Dataset records
:::::

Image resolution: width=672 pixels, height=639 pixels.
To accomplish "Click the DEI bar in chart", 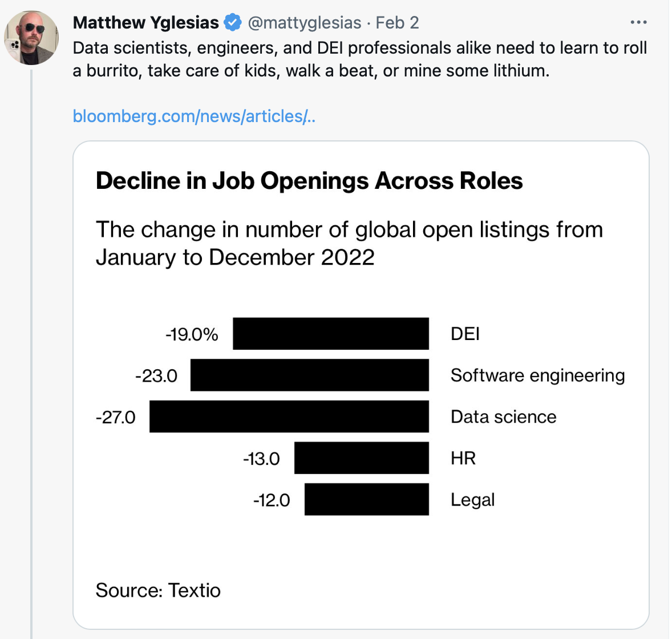I will tap(331, 333).
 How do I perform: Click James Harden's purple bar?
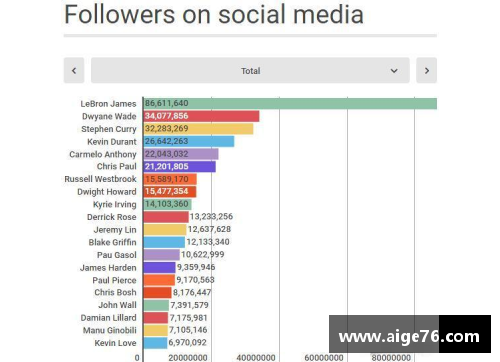pos(159,267)
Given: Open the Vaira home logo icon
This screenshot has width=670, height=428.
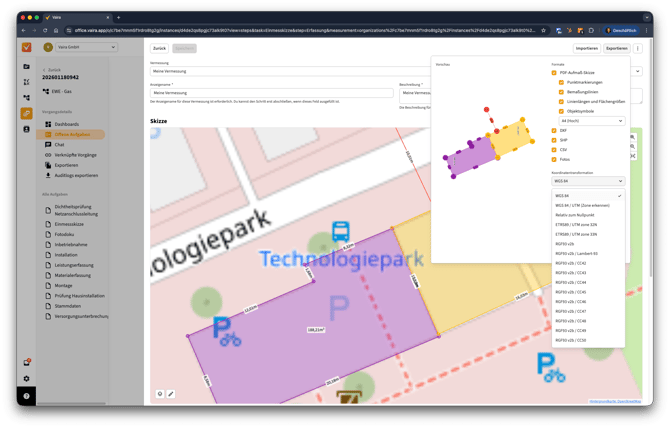Looking at the screenshot, I should point(27,47).
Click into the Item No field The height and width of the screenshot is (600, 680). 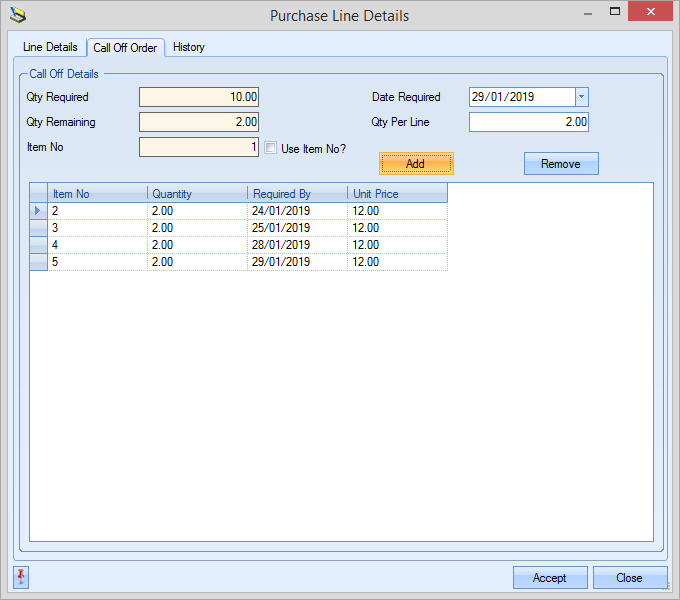click(199, 147)
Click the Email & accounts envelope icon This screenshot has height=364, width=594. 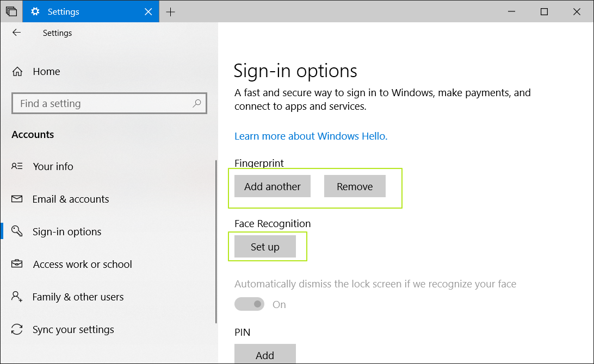17,199
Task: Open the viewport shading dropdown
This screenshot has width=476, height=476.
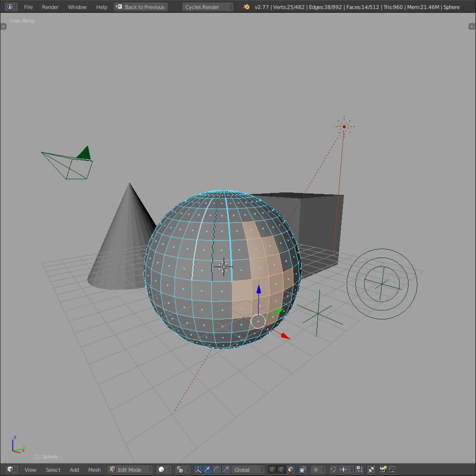Action: click(x=161, y=469)
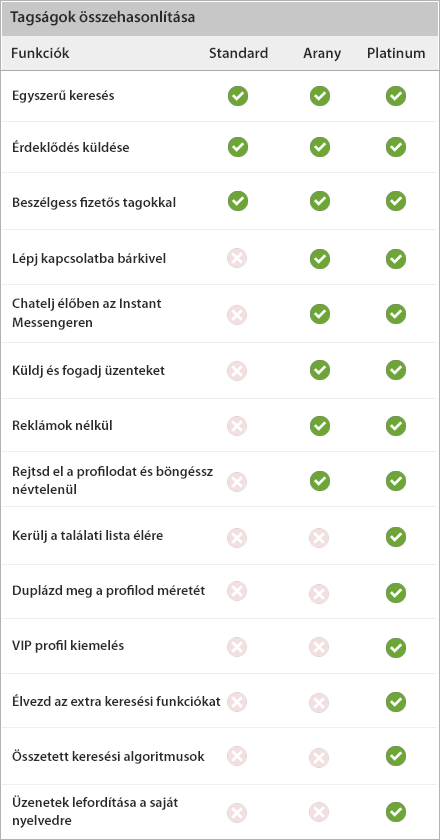Click Arany red X for Kerülj a találati lista élére

[319, 537]
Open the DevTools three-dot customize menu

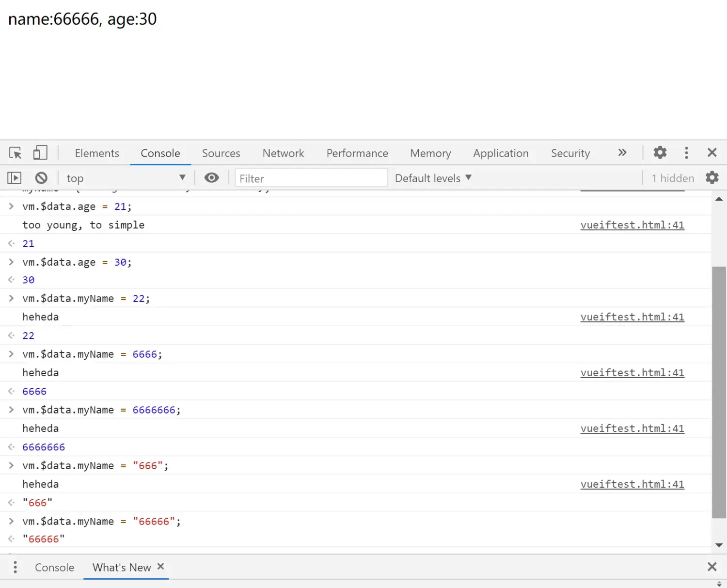(686, 153)
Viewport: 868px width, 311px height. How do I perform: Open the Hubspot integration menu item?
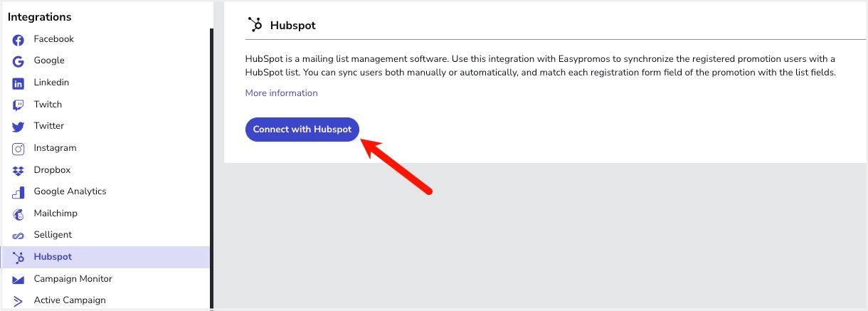[105, 257]
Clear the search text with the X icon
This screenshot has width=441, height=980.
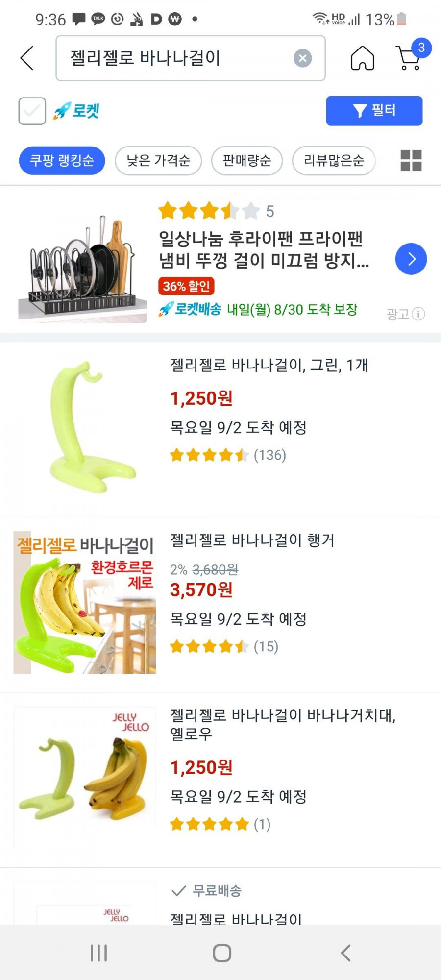302,58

:::::

Nothing but the lines from the one holding "Viewport: 868px width, 311px" to the end of the entries above should be echoed, exactly and with both ends included; omit the pictures.

Viewport: 868px width, 311px height. How do I perform: Open the Hubspot integration menu item?
[105, 257]
Clear the search text with the X icon
This screenshot has width=441, height=980.
302,58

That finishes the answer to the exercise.